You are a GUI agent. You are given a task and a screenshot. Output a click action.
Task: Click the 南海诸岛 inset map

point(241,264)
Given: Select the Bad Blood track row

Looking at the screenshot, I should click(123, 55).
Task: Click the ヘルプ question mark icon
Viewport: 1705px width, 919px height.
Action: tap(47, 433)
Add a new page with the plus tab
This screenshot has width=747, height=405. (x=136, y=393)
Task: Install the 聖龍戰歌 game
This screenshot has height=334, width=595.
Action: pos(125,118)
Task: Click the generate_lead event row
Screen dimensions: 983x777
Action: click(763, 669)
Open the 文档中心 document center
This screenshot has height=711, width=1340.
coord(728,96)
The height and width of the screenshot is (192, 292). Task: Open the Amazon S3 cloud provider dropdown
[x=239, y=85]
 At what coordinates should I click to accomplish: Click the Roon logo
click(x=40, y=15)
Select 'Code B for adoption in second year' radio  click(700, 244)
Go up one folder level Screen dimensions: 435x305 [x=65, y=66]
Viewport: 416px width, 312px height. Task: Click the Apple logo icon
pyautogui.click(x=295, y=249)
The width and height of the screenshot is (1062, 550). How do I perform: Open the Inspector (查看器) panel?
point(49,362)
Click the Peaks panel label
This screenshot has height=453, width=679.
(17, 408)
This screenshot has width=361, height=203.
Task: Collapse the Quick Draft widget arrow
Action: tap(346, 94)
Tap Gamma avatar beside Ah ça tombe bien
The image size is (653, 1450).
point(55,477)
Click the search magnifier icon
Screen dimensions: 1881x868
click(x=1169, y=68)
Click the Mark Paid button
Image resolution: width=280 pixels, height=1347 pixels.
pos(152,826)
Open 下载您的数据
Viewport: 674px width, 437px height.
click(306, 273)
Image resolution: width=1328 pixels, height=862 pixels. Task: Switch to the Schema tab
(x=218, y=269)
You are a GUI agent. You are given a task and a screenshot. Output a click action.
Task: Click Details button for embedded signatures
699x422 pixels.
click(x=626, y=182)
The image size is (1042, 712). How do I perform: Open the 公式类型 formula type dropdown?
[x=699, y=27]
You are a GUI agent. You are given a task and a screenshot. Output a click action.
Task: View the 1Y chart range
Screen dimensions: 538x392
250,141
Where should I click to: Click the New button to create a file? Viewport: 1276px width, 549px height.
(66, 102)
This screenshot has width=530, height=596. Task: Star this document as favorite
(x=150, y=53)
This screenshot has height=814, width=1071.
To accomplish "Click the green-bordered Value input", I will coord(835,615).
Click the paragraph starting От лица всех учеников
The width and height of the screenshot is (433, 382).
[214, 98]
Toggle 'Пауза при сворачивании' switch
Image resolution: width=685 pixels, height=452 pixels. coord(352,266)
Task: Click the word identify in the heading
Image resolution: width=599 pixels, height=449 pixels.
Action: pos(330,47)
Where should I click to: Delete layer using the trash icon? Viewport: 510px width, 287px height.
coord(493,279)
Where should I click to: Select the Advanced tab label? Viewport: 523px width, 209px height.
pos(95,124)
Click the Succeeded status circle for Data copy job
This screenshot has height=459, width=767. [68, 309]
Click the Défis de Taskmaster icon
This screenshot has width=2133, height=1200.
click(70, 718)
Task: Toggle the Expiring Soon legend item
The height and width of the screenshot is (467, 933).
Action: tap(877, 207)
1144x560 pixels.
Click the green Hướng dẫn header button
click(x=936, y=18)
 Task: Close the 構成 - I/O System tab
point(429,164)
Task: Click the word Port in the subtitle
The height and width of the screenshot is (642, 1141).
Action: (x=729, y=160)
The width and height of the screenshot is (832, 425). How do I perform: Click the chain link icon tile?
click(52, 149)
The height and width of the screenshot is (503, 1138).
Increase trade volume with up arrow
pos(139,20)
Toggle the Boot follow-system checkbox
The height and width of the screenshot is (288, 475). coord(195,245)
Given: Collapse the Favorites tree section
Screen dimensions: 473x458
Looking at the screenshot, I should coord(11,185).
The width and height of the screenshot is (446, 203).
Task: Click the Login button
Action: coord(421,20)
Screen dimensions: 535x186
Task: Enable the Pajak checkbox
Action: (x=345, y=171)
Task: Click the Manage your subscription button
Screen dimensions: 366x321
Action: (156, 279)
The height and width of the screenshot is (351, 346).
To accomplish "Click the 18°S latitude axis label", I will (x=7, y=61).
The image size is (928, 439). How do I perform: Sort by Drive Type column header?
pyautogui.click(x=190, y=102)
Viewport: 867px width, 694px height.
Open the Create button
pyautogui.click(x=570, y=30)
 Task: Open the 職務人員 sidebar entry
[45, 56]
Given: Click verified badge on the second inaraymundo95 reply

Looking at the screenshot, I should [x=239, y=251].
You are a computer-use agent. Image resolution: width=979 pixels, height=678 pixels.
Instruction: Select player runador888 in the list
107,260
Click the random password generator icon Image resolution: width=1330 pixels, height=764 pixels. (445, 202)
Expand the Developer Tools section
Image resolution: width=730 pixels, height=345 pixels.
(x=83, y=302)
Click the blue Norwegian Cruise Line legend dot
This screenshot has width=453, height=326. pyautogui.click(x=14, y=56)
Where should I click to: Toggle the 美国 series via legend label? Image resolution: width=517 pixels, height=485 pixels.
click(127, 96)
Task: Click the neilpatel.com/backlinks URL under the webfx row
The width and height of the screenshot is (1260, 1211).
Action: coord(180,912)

....

Quote the lines word for word, beginning at the line that contains "Add a new page with the plus tab" and stopping after the line that contains "Select 'Code B".

Add a new page with the plus tab
This screenshot has width=747, height=405. (x=136, y=393)
Task: Install the 聖龍戰歌 game
This screenshot has height=334, width=595.
Action: pos(125,118)
Task: Click the generate_lead event row
Screen dimensions: 983x777
Action: click(763, 669)
Open the 文档中心 document center
This screenshot has height=711, width=1340.
coord(728,96)
The height and width of the screenshot is (192, 292). Task: Open the Amazon S3 cloud provider dropdown
[x=239, y=85]
 At what coordinates should I click to accomplish: Click the Roon logo
click(x=40, y=15)
Select 'Code B for adoption in second year' radio  click(700, 244)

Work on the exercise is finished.